TASK PROMPT:
Leaving out all pictures, copy the lines below exactly, from the line with "Viewport: 1780px width, 701px height." to the last line, both ends included.

▬▬▬▬▬▬

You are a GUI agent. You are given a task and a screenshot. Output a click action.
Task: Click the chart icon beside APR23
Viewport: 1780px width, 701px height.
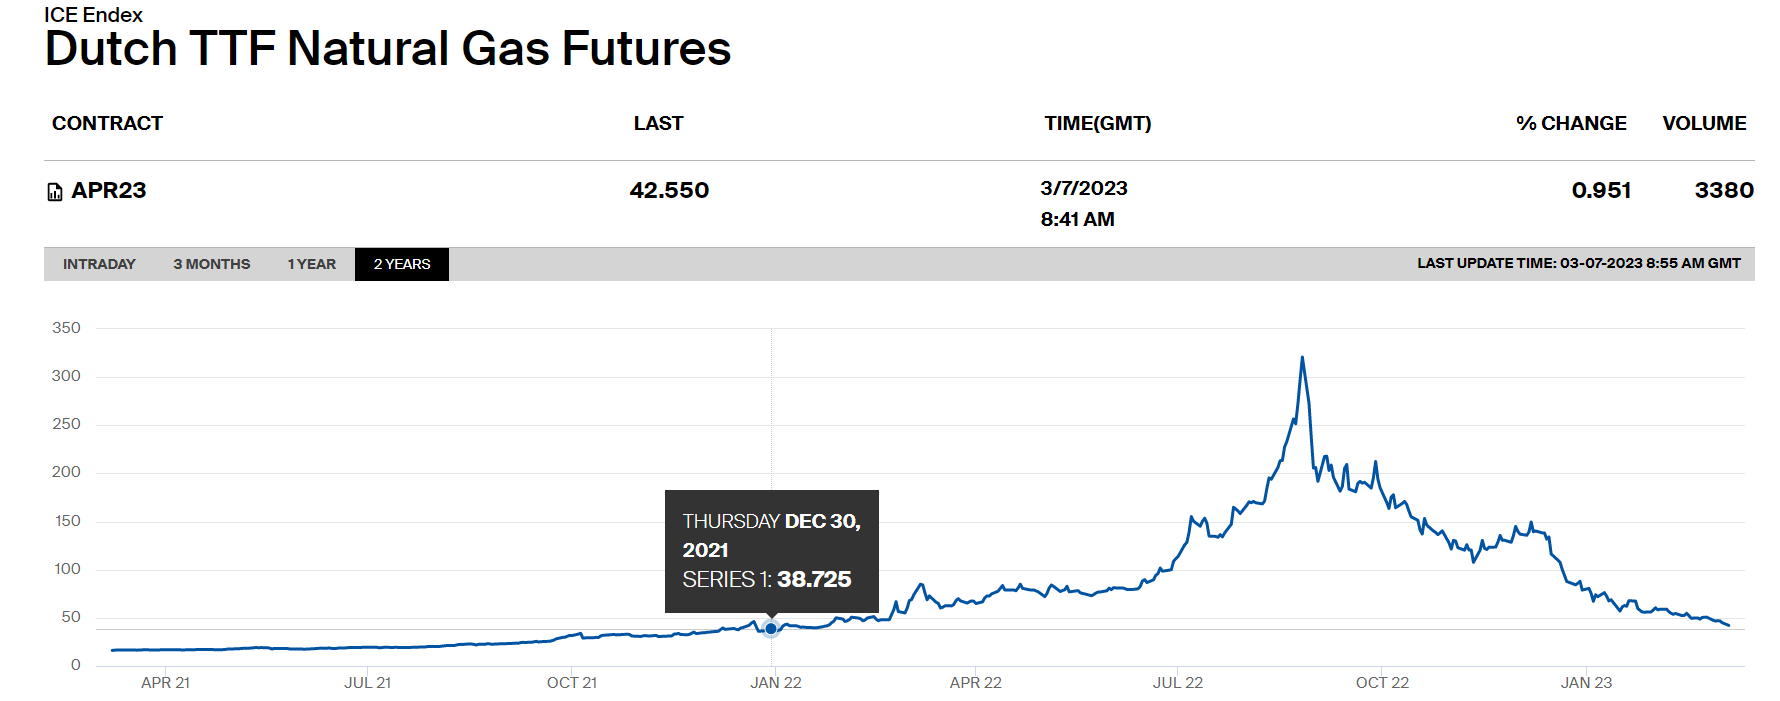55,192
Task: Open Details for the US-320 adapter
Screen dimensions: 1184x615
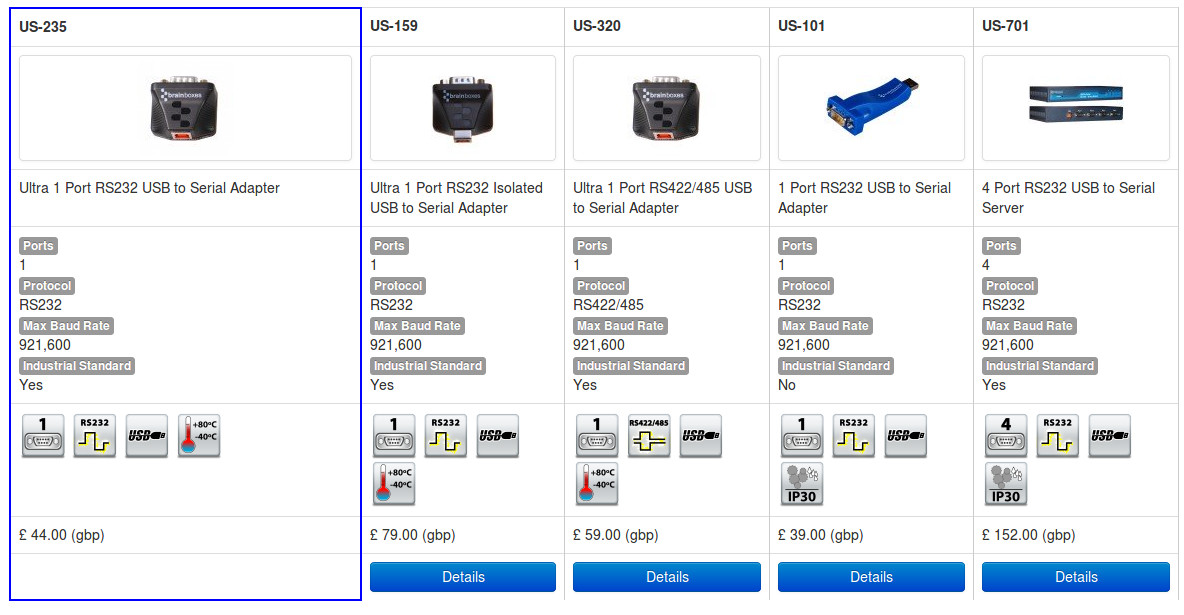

▬▬▬▬▬▬

TASK OUTPUT:
Viewport: 1780px width, 701px height.
55,192
Task: Open Details for the US-320 adapter
Screen dimensions: 1184x615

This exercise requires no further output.